> _TEXTO FORNECIDO_:

________________________________________

RM: Qual o nome da senhora?
Geralda.

RM: De onde a senhora é?
Geralda: Eu venho de Maringá.

RM: Quantos quilômetros daqui?
Geralda: Eu não sei, não.

RM: Quando a senhora saiu de casa, e quando a senhora chegou aqui?
Geralda: Saí de lá às seis (da manhã). O ônibus teve um problema, teve que parar... Cheguei aqui há uma hora (ou seja, às seis e meia da tarde).

RM: E quando vocês vão embora?
Geralda: Na volta a gente vai passar por São Paulo, pra ver a missa das cinco do padre Marcelo.

RM: Cinco horas da manhã?
Geralda: Cinco horas da tarde. Depois da missa do padre Marcelo, a gente sai de São Paulo e vai embora pra casa.

RM: Estou vendo a senhora com essa roupa branca, bonita, trabalhada. Está pagando uma promessa?
Geralda: É.

RM: Eu posso saber o motivo dessa promessa?
Geralda: É que eu fiquei quarenta horas desacordada.

RM: Algum acidente?
Geralda: Não, doença.

RM: Quando foi isso?
Geralda: Há mais de cinquenta anos. Os outros prometeram por mim, fizeram a promessa.

RM: Pediram à Nossa Senhora Aparecida.
Geralda: Isso. E hoje eu vim pagar a promessa.

RM: Quantos anos a senhora tem?
Geralda: Eu tenho oitenta anos, mas na certidão eu tenho cinqüenta e três.

RM: Tem marido, filhos?
Geralda: Só tenho duas filhas, duas netas e dois bisnetos.

RM: Vamos tirar as fotos?
Vamos.


Eu sabia que Geralda não queria perder a missa; por isso, fiz as fotos com rapidez, em uma das entradas da Basílica Nova. Depois peguei o endereço dela no Paraná e fiquei de enviar as fotos nesta semana. Insistiu em pagar pelas cópias, mas recusei. Geralda se despediu de mim com um abraço e voltou, feliz que só, para o interior da igreja.

6.12.06

DANIEL

Eu estava com minha Canon fotografando transeuntes no Viaduto do Chá quando ele - um homem sério, sisudo, fala mansa, pasta de papéis nas mãos - timidamente se aproximou, dizendo que ia para Campinas atrás de um emprego. Convidei-o para uma entrevista e ele logo topou.

RM: Qual é o seu nome?
Meu nome é Daniel.

RM: Daniel, o que você está fazendo aqui no Viaduto do Chá no domingo de tarde?
Daniel: Eu estou aqui desde ontem atrás das minhas documentações. Documentação necessária para um emprego anunciado. Já providenciei, graças a Deus.

RM: É documentação para trabalhar?
Daniel: Pra trabalho, exatamente.

RM: O que você faz?
Daniel: Eu sou armador de ferragens.

RM: O que faz um armador de ferragens?
Daniel: O armador de ferragens lida com vários tipos de trabalho, de serviço, como pontilhão, ponte...

RM: Isso na construção civil.
Daniel: Construção civil. Prédio, residência, casa, Cohab, essas coisas. Diversos tipos de serviço.

________________________________________

> _ATIVIDADE A_:
Liste todos os nomes de lugares mencionados no texto das entrevistas.
> _ATIVIDADE B_:
Segundo o texto das entrevistas, por quantas horas Geralda ficou desacordada?
> _ATIVIDADE C_:
Reescreva de forma mais curta o parágrafo do texto das entrevistas que começa com "Eu sabia que Geralda não queria perder a missa", mantendo os fatos principais.
Baseie-se somente no texto fornecido.

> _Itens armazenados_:

________________________________________

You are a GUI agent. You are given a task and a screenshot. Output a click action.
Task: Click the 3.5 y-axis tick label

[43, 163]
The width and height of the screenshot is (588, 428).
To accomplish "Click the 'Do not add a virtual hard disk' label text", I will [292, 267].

________________________________________

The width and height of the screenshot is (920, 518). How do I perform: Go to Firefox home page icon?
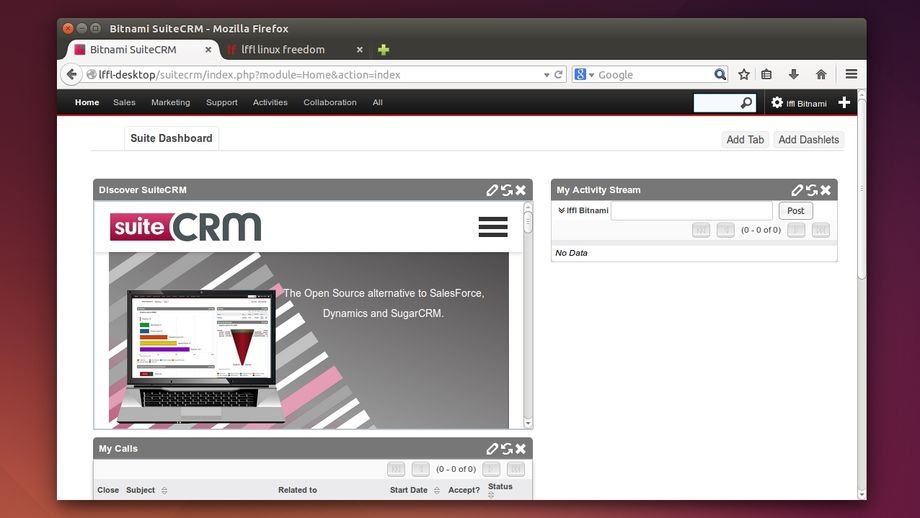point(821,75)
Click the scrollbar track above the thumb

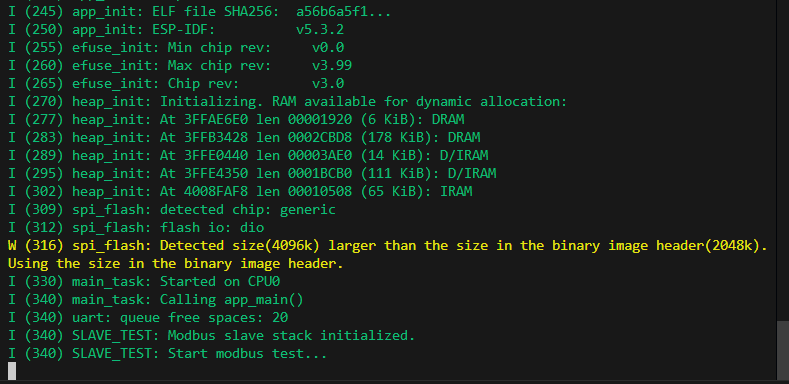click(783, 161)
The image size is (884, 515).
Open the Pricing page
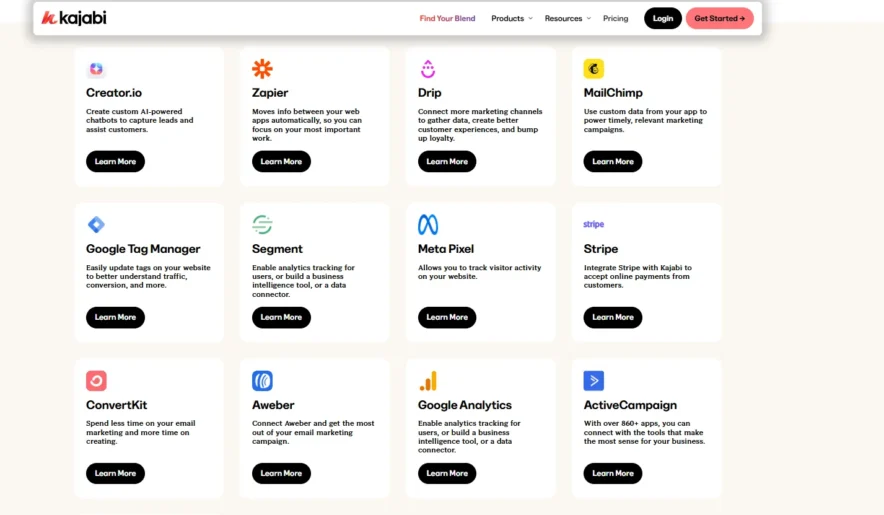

________________________________________

> _SOLUÇÃO A_:
Maringá, São Paulo, Basílica Nova, Paraná, Viaduto do Chá, Campinas

> _SOLUÇÃO B_:
Quarenta horas.

> _SOLUÇÃO C_:
Para que Geralda não perdesse a missa, as fotos foram feitas rapidamente em uma entrada da Basílica Nova. O entrevistador anotou o endereço dela no Paraná para enviar as fotos na mesma semana e recusou o pagamento que ela insistiu em fazer pelas cópias. Geralda se despediu com um abraço e voltou, feliz, para dentro da igreja.